### WHAT THE TASK REQUIRES
Go through the data and copy every line exactly, but not the images.

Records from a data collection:
= = = =

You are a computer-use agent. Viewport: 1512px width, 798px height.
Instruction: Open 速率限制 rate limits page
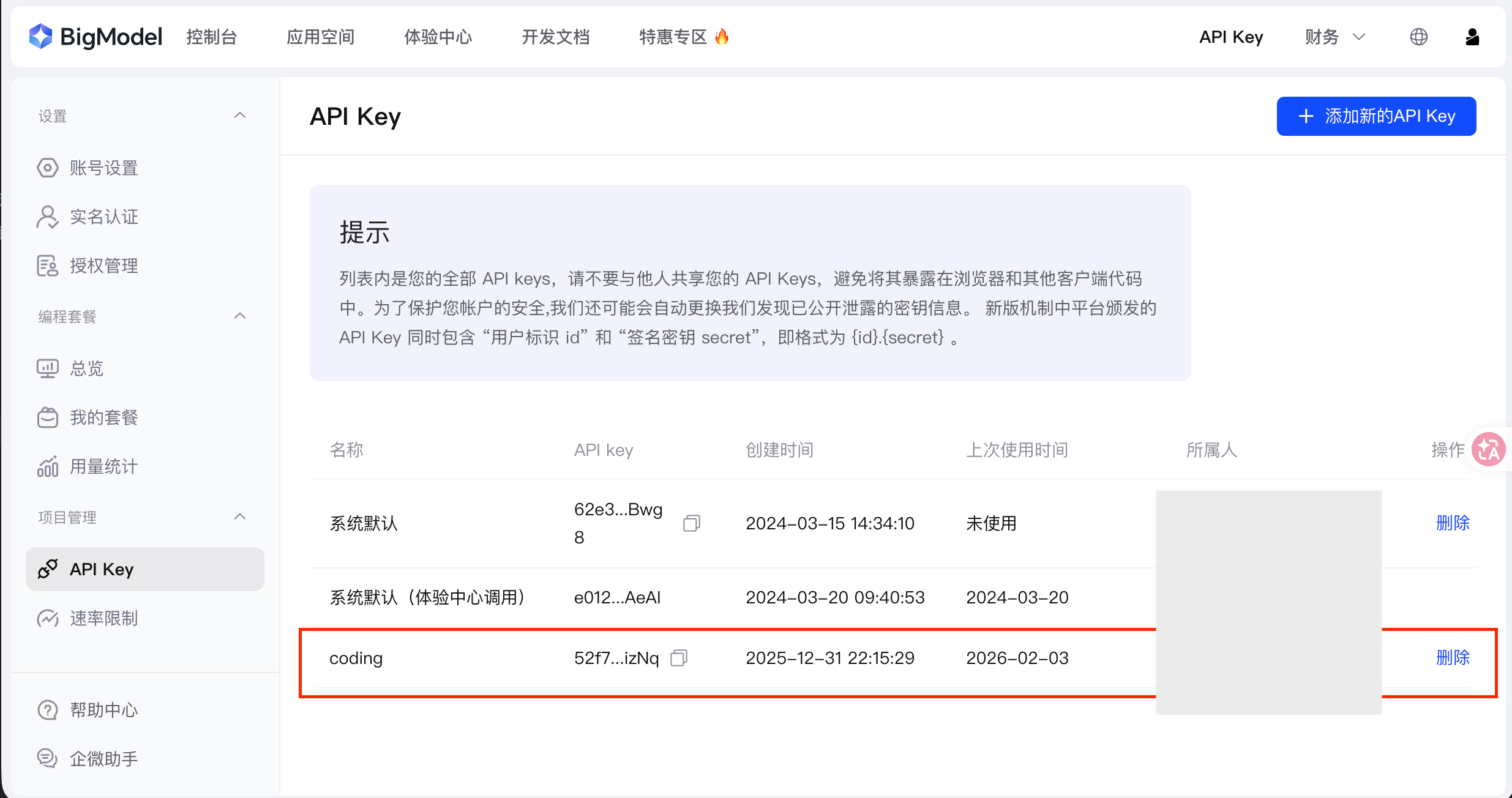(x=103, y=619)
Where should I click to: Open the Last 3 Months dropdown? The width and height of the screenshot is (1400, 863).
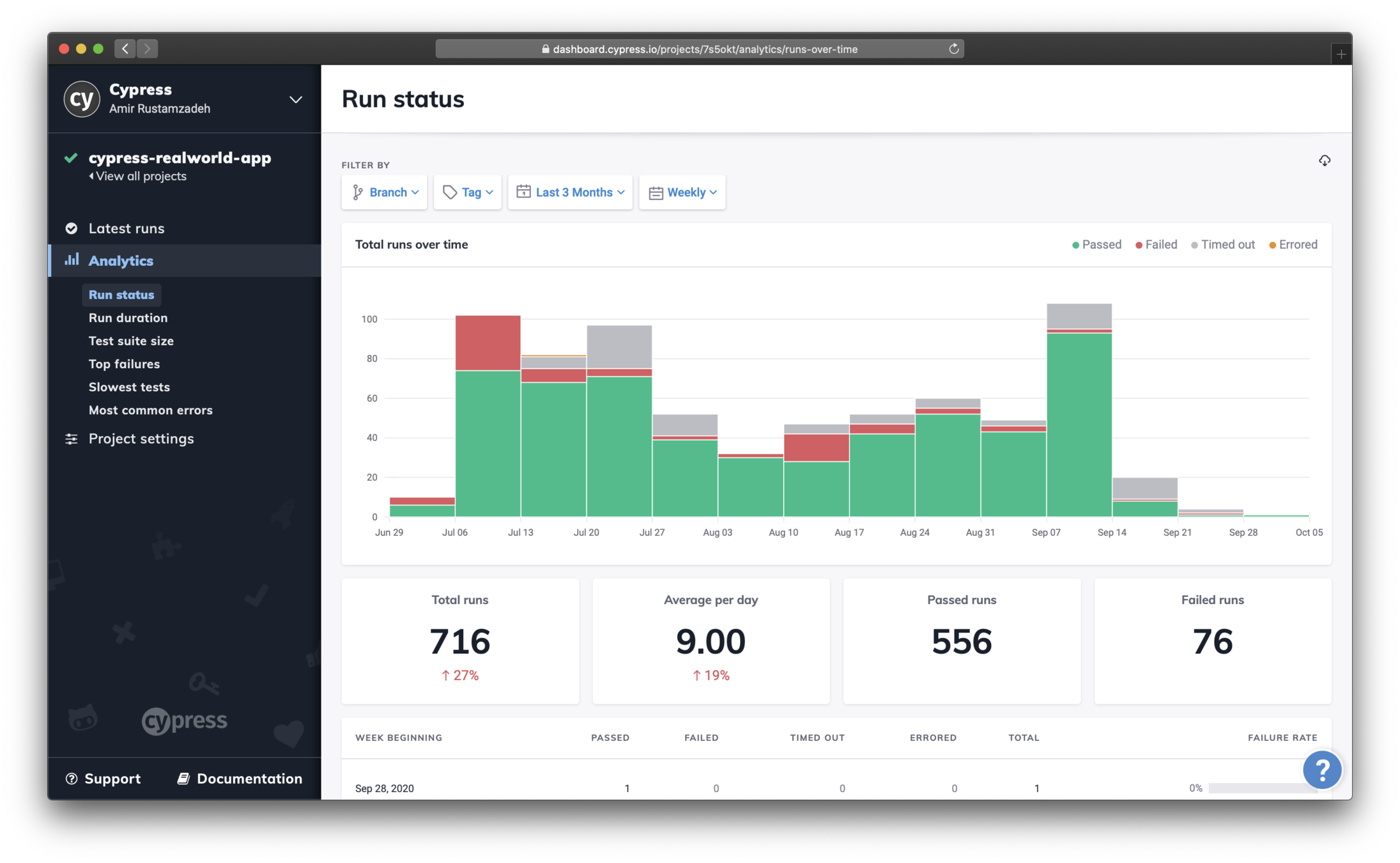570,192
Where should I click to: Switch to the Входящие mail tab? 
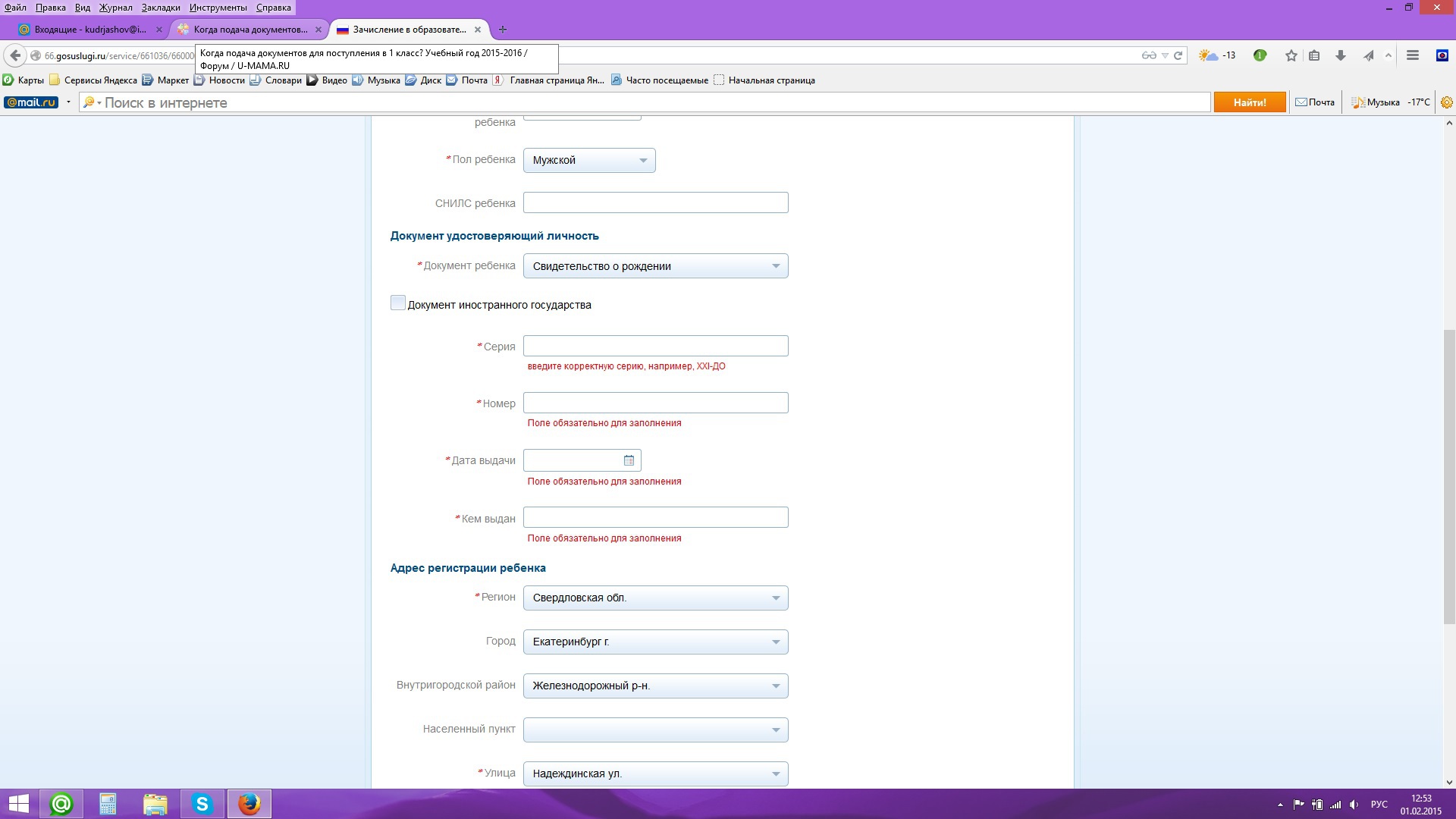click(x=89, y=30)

= = = =

### RESPONSE
You are a computer-use agent. Viewport: 1512px width, 798px height.
Instruction: Open 速率限制 rate limits page
(x=103, y=619)
Where should I click to: Open the Last 3 Months dropdown? The width and height of the screenshot is (1400, 863).
570,192
Where should I click to: Switch to the Входящие mail tab? 
click(x=89, y=30)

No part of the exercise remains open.